Subjects: A post trial interview of each subject will be conducted where possible. The subject will be asked for feedback regarding what they like or don’t like about each device (s). Subject opinion will be solicited regarding which device (s) they found the most comfortable overall and especially if they can perceive which device relieved the pressure to the sacral/coccyx area most effectively.

Caregivers: Caregivers will be asked to complete a voluntary and anonymous satisfaction survey. Any caregiver who has used the new device will be welcomed to complete the survey. will be asked to evaluate the new wedge device based on the above criteria and if he/she has an opinion about which device (s) provided the best ease and convenience of use, and which device(s) in the caregivers’ opinion is most effective overall.

5. Potential Benefits.

Initially, there is a direct benefit to subjects in that they will receive turn therapy at regular intervals.
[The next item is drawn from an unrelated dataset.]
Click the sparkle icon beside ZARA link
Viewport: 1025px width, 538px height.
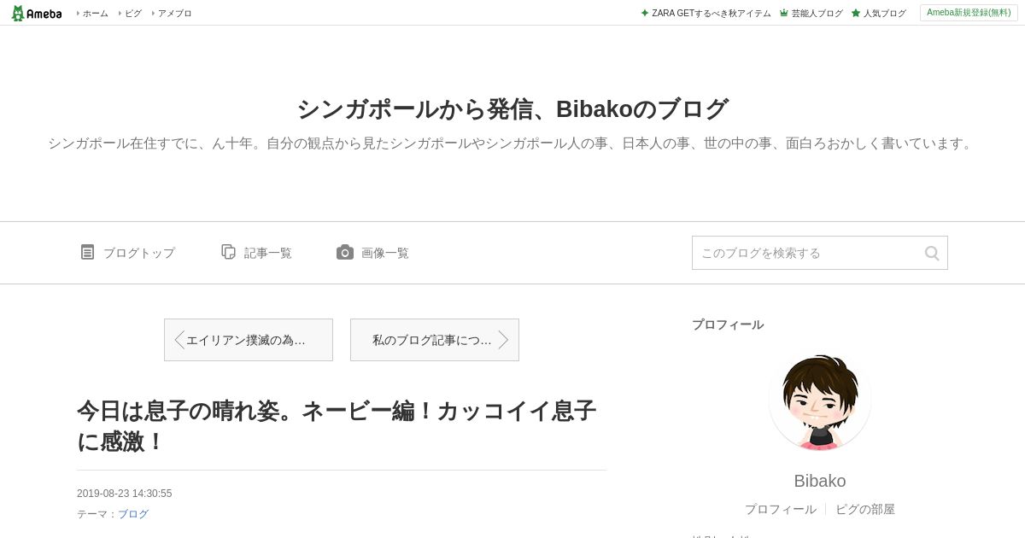pos(645,13)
The more frequent than standard of practice and will result in improved pressure relief, at least for the duration of testing period. Going forward, the study will raise caregiver awareness of correct application of support devices and clarify criteria for effective positioning, especially reduced contact to the sacral/coccyx area. The improved awareness and knowledge will serve to enhance the skills and the practice of pressure ulcer prevention.
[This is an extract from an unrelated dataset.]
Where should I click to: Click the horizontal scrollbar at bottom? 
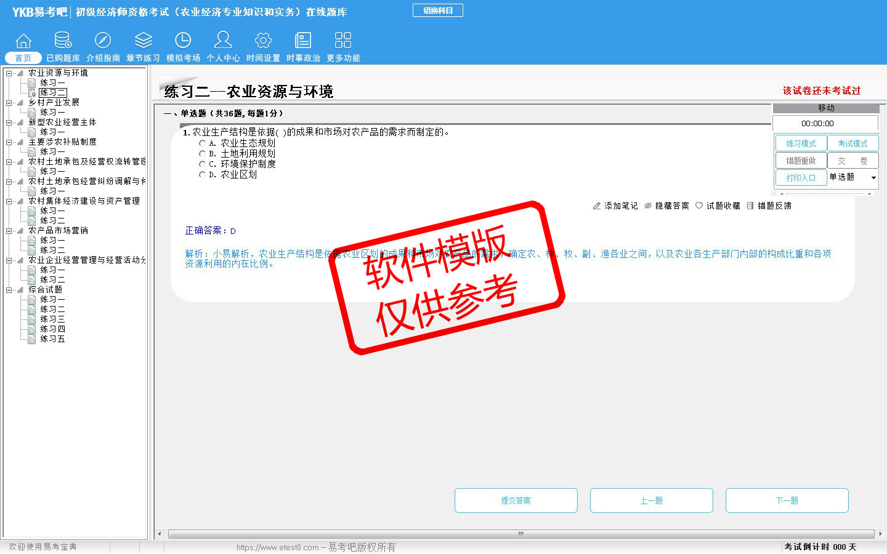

The most significant benefit of this study is to identify and create a support design that is more effective for supporting a person in a side lying turned position without direct contact to the sacral/coccyx area. A device that is more effective in supporting a person without direct contact to the sacral/coccyx area could make a significant contribution to efforts to reduce incidence and prevalence of pressure ulcers, both by reducing pain and suffering and also by helping to significantly reduce healthcare costs.

6. Risks.

Potential Risks:

The research involves no more than minimal risk to the subjects. Testing is non-invasive and standard bedside care protocols are not compromised. In no way does this trial adversely affect the rights and welfare of the subjects.Since the wedge is designed using similar materials and methods as existing equipment used for the same purpose, there is minimal risk to the subject. Risks associated with incorrect device(s) placement or the device(s) being ineffective at maintaining correct position or pressure relief as hypothesized is equivalent with each device(s) being tested. Participation is voluntary.  Participation is non-invasive. The investigator will be present during the entire study period and is legally responsible to intervene immediately if subject safety appears compromised. If an unforeseen risk to subject safety becomes apparent, the study will be discontinued.

Results reporting:

The investigator plans to report results in the form of case study and poster presentations. Data may be used in lectures or training composed by the investigator. All subject information will remain confidential.

7. Costs.

The subjects of this study will not incur any costs as a result of their participation. The participating facility will not incur any of the costs associated with production of materials , supplies or labor associated with this study. Caregiver labor and time is not affected by this study as there is no change in practice protocol, only the equipment being used.

8. Compensation and Incentives. 

There will be no compensation or incentives offered to subjects for participation in this study. There will be no compensation or incentives offered to the  participating facility for involvement in this research project. There are no rights or privileges to the new device design granted to participating subject or facility.